Work instructions -> Format the material below as a JSON list of strings, one string per line, leaving out any blank lines.

* Begin Material shown *

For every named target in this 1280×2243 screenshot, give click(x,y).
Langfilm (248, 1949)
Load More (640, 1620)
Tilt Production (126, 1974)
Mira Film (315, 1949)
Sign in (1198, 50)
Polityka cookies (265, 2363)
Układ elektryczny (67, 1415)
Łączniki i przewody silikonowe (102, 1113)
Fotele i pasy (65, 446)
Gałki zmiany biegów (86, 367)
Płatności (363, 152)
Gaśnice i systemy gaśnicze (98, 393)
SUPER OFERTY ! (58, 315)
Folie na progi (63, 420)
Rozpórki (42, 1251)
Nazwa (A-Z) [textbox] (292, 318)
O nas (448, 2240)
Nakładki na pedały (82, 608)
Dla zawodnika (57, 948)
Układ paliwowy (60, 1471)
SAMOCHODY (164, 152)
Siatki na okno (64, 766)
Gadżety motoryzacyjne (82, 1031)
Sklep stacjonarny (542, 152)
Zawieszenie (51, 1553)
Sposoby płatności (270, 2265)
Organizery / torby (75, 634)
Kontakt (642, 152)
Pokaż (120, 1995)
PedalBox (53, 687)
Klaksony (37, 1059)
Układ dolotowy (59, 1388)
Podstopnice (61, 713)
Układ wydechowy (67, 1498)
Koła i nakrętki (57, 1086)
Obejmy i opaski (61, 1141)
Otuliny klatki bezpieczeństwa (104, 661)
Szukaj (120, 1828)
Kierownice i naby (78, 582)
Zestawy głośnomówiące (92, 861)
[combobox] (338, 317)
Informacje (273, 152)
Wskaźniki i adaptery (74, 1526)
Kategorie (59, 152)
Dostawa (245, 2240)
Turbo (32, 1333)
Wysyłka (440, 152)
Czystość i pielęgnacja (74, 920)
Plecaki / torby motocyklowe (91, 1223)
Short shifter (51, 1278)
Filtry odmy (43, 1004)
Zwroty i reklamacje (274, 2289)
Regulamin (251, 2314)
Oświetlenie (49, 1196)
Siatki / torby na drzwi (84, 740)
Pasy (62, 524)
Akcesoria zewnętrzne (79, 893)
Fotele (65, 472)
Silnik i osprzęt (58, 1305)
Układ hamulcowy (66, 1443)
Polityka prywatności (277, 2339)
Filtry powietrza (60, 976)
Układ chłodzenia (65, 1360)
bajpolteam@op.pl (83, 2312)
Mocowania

* End Material shown *

Response ->
[
  "For every named target in this 1280×2243 screenshot, give click(x,y).",
  "Langfilm (248, 1949)",
  "Load More (640, 1620)",
  "Tilt Production (126, 1974)",
  "Mira Film (315, 1949)",
  "Sign in (1198, 50)",
  "Polityka cookies (265, 2363)",
  "Układ elektryczny (67, 1415)",
  "Łączniki i przewody silikonowe (102, 1113)",
  "Fotele i pasy (65, 446)",
  "Gałki zmiany biegów (86, 367)",
  "Płatności (363, 152)",
  "Gaśnice i systemy gaśnicze (98, 393)",
  "SUPER OFERTY ! (58, 315)",
  "Folie na progi (63, 420)",
  "Rozpórki (42, 1251)",
  "Nazwa (A-Z) [textbox] (292, 318)",
  "O nas (448, 2240)",
  "Nakładki na pedały (82, 608)",
  "Dla zawodnika (57, 948)",
  "Układ paliwowy (60, 1471)",
  "SAMOCHODY (164, 152)",
  "Siatki na okno (64, 766)",
  "Gadżety motoryzacyjne (82, 1031)",
  "Sklep stacjonarny (542, 152)",
  "Zawieszenie (51, 1553)",
  "Sposoby płatności (270, 2265)",
  "Organizery / torby (75, 634)",
  "Kontakt (642, 152)",
  "Pokaż (120, 1995)",
  "PedalBox (53, 687)",
  "Klaksony (37, 1059)",
  "Układ dolotowy (59, 1388)",
  "Podstopnice (61, 713)",
  "Układ wydechowy (67, 1498)",
  "Koła i nakrętki (57, 1086)",
  "Obejmy i opaski (61, 1141)",
  "Otuliny klatki bezpieczeństwa (104, 661)",
  "Szukaj (120, 1828)",
  "Kierownice i naby (78, 582)",
  "Zestawy głośnomówiące (92, 861)",
  "[combobox] (338, 317)",
  "Informacje (273, 152)",
  "Wskaźniki i adaptery (74, 1526)",
  "Kategorie (59, 152)",
  "Dostawa (245, 2240)",
  "Turbo (32, 1333)",
  "Wysyłka (440, 152)",
  "Czystość i pielęgnacja (74, 920)",
  "Plecaki / torby motocyklowe (91, 1223)",
  "Short shifter (51, 1278)",
  "Filtry odmy (43, 1004)",
  "Zwroty i reklamacje (274, 2289)",
  "Regulamin (251, 2314)",
  "Oświetlenie (49, 1196)",
  "Siatki / torby na drzwi (84, 740)",
  "Pasy (62, 524)",
  "Akcesoria zewnętrzne (79, 893)",
  "Fotele (65, 472)",
  "Silnik i osprzęt (58, 1305)",
  "Układ hamulcowy (66, 1443)",
  "Polityka prywatności (277, 2339)",
  "Filtry powietrza (60, 976)",
  "Układ chłodzenia (65, 1360)",
  "bajpolteam@op.pl (83, 2312)",
  "Mocowania"
]